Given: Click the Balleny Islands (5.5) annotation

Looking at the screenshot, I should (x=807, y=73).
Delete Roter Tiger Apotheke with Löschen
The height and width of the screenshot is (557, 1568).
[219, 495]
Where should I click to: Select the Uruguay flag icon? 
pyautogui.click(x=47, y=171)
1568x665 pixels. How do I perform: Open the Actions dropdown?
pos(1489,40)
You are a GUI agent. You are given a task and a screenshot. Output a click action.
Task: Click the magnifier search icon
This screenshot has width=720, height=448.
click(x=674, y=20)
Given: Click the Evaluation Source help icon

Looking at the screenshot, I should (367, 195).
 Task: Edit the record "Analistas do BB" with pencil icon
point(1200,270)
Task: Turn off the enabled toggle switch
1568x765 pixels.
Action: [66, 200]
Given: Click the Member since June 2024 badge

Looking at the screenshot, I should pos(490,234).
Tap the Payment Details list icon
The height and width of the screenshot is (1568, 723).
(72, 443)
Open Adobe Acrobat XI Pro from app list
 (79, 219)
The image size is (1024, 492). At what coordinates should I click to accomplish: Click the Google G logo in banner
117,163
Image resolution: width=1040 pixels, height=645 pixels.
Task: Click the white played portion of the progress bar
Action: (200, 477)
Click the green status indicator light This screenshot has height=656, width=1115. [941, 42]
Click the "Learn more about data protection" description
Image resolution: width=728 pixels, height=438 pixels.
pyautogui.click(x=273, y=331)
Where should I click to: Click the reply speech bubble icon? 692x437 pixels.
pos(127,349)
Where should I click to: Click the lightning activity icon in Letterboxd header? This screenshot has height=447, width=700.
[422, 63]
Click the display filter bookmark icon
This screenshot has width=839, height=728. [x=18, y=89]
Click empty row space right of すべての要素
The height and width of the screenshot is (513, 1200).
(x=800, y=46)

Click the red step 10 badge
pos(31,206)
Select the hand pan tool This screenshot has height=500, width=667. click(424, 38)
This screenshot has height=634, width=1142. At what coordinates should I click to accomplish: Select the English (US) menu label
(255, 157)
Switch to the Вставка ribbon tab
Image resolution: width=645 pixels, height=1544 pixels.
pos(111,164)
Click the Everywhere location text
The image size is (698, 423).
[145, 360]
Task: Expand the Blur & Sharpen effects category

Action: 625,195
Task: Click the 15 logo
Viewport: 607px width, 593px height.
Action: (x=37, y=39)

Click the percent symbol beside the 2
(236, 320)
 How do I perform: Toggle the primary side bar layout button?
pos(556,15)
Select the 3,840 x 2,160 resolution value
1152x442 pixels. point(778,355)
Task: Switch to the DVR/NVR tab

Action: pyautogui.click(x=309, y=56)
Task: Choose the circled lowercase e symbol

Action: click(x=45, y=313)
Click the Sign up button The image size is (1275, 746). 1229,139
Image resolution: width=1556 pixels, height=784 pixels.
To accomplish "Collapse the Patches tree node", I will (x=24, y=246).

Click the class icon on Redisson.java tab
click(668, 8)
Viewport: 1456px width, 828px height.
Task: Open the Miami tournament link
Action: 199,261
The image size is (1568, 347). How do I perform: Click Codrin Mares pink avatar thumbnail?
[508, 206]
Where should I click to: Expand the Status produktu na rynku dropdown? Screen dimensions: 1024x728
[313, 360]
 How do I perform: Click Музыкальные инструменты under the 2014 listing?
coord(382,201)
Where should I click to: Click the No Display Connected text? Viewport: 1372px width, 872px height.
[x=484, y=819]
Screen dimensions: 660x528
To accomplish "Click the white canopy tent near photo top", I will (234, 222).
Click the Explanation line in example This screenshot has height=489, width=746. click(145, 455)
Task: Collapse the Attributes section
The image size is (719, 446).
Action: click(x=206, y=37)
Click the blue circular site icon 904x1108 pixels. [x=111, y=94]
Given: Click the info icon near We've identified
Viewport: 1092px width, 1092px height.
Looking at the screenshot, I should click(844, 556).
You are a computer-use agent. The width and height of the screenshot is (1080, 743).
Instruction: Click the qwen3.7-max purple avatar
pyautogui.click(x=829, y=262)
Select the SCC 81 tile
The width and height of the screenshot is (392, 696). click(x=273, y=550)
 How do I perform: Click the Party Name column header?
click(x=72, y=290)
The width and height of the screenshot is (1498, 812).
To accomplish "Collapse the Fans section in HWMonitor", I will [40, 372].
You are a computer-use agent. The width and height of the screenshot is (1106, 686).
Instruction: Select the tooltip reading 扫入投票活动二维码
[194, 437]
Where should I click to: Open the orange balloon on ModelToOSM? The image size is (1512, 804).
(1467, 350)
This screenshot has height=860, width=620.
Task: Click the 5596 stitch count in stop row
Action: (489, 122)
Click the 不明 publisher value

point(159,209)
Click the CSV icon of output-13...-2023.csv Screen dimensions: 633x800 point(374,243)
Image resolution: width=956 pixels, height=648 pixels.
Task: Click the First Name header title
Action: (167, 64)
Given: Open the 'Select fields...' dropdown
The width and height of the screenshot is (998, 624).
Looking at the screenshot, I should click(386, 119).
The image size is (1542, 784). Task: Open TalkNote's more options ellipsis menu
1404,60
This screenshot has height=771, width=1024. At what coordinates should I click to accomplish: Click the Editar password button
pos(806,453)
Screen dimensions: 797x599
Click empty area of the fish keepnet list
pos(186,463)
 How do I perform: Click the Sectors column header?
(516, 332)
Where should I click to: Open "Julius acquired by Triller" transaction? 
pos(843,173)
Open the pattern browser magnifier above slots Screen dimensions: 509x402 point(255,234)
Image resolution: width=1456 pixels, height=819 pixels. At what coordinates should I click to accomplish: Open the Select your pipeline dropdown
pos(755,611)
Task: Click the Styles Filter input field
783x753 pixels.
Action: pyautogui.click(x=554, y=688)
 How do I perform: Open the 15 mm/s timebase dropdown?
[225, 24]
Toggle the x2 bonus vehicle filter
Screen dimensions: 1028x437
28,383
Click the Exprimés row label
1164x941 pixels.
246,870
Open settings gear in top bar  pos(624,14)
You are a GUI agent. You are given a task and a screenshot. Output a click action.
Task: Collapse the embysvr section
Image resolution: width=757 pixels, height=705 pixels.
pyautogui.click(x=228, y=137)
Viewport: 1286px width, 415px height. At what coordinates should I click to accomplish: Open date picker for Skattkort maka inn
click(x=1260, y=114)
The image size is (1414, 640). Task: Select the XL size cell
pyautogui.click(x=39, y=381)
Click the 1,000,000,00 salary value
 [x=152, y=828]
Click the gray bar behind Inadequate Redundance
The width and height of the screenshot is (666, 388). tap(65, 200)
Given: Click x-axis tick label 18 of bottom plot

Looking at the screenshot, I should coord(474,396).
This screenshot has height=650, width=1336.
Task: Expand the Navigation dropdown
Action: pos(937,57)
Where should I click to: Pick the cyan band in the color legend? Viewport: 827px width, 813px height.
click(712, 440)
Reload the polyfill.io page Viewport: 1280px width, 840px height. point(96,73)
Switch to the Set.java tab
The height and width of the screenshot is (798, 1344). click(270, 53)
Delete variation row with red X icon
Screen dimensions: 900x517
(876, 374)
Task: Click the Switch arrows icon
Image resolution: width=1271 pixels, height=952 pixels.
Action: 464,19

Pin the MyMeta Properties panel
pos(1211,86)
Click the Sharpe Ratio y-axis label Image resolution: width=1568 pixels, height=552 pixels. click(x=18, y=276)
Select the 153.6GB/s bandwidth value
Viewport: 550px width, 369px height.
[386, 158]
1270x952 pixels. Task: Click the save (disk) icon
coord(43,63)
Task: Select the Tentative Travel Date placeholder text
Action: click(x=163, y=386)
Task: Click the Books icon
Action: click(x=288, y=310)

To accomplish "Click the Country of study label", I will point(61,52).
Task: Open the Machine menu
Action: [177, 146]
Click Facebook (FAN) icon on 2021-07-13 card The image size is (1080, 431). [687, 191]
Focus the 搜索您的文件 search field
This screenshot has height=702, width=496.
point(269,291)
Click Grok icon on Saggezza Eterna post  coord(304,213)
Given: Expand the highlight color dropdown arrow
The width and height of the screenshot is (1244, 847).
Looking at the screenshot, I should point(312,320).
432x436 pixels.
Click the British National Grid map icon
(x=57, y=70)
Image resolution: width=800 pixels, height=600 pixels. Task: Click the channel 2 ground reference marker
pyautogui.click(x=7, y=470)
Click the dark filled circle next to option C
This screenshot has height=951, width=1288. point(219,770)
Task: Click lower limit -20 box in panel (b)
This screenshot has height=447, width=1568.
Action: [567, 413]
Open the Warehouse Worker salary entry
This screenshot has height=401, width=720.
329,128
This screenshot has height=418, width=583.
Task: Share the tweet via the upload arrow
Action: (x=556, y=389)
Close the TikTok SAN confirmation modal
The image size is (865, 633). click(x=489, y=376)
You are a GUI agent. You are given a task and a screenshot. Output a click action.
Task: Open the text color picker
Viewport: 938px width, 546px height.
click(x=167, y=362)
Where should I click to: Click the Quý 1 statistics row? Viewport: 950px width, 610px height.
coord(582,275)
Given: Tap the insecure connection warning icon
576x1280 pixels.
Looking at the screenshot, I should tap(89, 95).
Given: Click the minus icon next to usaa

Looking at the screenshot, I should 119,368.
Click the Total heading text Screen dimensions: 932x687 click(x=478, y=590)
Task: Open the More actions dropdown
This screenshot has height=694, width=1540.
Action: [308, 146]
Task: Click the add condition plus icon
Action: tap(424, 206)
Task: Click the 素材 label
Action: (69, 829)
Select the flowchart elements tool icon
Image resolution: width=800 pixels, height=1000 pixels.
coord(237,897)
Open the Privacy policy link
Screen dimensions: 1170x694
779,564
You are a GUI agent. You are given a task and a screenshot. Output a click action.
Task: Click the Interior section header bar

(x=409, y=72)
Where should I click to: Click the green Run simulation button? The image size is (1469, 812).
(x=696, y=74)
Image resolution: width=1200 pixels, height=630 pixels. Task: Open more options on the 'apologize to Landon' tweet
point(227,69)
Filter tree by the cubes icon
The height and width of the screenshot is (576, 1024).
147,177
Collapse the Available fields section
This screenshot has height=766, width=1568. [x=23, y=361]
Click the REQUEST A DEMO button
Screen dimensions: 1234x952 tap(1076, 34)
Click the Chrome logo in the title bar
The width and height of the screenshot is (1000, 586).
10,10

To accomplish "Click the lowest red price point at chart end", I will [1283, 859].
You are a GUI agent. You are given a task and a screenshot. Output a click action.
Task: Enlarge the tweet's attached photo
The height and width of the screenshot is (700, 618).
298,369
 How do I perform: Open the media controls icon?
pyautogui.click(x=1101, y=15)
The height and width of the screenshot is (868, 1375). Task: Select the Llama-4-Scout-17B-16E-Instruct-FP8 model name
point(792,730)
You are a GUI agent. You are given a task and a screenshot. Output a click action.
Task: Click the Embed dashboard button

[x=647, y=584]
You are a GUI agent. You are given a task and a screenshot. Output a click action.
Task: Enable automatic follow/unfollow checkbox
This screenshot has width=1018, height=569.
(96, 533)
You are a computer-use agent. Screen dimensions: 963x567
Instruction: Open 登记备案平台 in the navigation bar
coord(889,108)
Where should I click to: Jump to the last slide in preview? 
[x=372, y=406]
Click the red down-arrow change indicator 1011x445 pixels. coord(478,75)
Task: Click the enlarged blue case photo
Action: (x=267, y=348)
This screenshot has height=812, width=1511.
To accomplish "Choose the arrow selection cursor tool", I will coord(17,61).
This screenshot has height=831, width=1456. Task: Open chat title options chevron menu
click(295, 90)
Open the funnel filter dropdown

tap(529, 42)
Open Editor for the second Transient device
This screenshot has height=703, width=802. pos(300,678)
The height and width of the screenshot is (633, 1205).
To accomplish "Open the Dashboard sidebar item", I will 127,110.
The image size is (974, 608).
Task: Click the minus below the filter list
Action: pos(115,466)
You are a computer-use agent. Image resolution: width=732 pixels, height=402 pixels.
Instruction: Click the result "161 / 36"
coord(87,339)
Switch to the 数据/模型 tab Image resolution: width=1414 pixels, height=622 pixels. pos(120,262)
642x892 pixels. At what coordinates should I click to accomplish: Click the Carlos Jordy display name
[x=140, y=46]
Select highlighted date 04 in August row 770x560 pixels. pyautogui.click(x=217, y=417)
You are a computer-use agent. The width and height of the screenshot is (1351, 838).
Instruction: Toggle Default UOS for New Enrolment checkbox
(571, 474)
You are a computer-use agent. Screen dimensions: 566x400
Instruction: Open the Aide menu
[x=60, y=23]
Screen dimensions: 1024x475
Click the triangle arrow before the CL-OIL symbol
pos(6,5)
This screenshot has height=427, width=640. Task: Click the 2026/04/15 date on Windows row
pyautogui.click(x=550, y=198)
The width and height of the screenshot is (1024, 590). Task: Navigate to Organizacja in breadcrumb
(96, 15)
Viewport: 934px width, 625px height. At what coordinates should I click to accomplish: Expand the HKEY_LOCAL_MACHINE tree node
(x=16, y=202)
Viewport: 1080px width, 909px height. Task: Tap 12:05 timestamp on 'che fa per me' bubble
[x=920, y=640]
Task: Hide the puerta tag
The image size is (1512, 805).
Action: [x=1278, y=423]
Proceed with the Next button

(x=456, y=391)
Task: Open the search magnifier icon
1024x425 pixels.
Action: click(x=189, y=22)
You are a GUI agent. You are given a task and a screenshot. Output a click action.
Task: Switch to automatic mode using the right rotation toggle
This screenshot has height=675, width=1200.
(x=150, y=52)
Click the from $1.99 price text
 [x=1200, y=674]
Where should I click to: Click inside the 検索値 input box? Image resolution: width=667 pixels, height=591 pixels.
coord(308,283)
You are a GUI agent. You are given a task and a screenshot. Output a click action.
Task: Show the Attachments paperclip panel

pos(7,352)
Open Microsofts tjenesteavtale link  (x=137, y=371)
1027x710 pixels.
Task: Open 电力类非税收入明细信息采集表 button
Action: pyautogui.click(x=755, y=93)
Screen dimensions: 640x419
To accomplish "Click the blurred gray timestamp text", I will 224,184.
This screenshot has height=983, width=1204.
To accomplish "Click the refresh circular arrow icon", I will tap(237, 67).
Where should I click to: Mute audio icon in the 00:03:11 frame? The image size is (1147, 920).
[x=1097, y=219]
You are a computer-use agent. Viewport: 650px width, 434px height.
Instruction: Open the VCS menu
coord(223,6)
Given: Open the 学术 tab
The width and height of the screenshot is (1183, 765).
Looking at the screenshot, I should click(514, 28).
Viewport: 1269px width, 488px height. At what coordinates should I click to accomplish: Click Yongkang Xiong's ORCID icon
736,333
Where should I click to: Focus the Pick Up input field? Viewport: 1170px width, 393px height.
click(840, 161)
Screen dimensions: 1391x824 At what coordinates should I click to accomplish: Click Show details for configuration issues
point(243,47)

• [WHAT THE TASK ASKS]
Using only the entries above, output the line with "Click the display filter bookmark icon", the line with "Switch to the Вставка ribbon tab", and all lines between them, exactly as they stand.

• [RESULT OF THE TASK]
Click the display filter bookmark icon
This screenshot has width=839, height=728. [x=18, y=89]
Click empty row space right of すべての要素
The height and width of the screenshot is (513, 1200).
(x=800, y=46)

Click the red step 10 badge
pos(31,206)
Select the hand pan tool This screenshot has height=500, width=667. click(424, 38)
This screenshot has height=634, width=1142. At what coordinates should I click to accomplish: Select the English (US) menu label
(255, 157)
Switch to the Вставка ribbon tab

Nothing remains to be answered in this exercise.